An der fast menschenleeren Strandpromenade von Torri del Benaco blubbern Luftblasen an die Wasseroberfläche. Ein Taucher verankert die glänzenden Bojen für den kleinen Gardasee-Hafen neu. Routiniert laufen hier am Ostufer die Vorbereitungen für die nächste Urlaubssaison auf Hochtouren. Auch wenn die Regierung in Rom jüngst zum Wassersparen aufgerufen hat: Am Gardasee macht man weiter, als sei nichts gewesen. Allein im vergangenen Jahr kamen 27 Millionen Gäste, die meisten rollen aus Deutschland, Österreich und der Schweiz an. Der Verkehrsinfarkt ist längst legendär. 

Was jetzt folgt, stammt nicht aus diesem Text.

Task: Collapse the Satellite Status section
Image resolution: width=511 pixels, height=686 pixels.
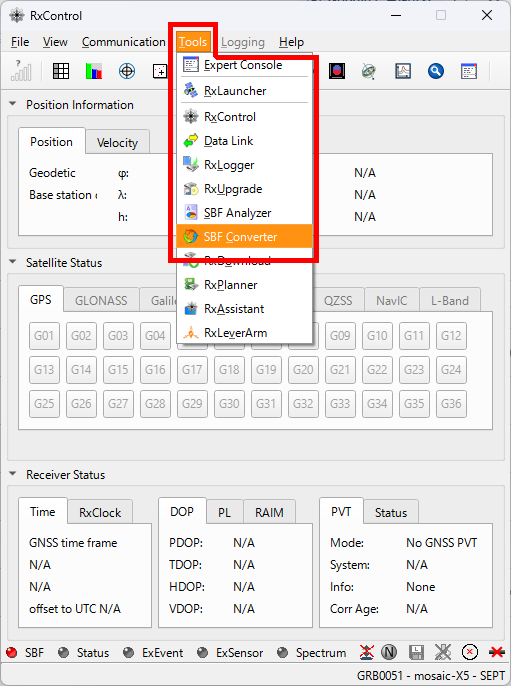Action: point(13,262)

Die kommende Saison will neue Rekorde brechen. Ein Anwohner schneidet im Garten seine Obstbäume. »Hier kommen nur Porsche, Mercedes und BMWs«, kommentiert er über den Zaun hinweg den Lärm der Baukräne und Betonsägen auf seinem Nachbargrundstück. Nach nur einem Jahr Bauzeit eröffnet dort im Sommer das »Cape of Senses«, ein »luxuriöses Adults-Only-Boutiquehotel« auf 15 000 Quadratmetern mit 55 Suiten und Blick auf den Gardasee. Selbstverständlich achte man auf »ökologisches Bewusstsein«, baue mit »heimischen Materialien« und koche mit regionalen Produkten. Das feuchte Versprechen der Südtiroler Investoren, des Architektenpaars Hugo und Alessia Demetz, ist eine »Verbindung von Hotellerie und Natur«.

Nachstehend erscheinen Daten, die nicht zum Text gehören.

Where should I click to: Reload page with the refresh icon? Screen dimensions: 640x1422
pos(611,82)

Die gesamte Landwirtschaft in Norditalien ächzt nun unter der Dürre. Bei Oliven, Wein, Pasta und Käse wird mit neuen Missernten und Produktionseinbrüchen um fast ein Drittel gerechnet. Schon gibt es Verteilungskämpfe um das knappe Wasser zwischen Bauern und Tourismuswirtschaft. Am Abend ist im Fernsehen ein Austernbauer zu sehen, der über die fortschreitende Versalzung im austrocknenden Po-Delta berichtet. Sie sei »eine Katastrophe« für den Anbau der seltenen und hochpreisigen Rosa Auster, die nur dort, im Unesco-Weltkulturerbe aufgezogen wird. 

An der Baustelle des künftigen Luxushotels »Cape of Senses« prangt indessen ein enormes Porträt des Geschäftsführers der »Eurobeton 2000«. Die Firma aus Österreich zieht den Betonriegel hoch. In der gleißenden Aprilsonne steht Weiß auf Rot: »Wir bauen für die Ewigkeit.« Nach uns die Sintflut.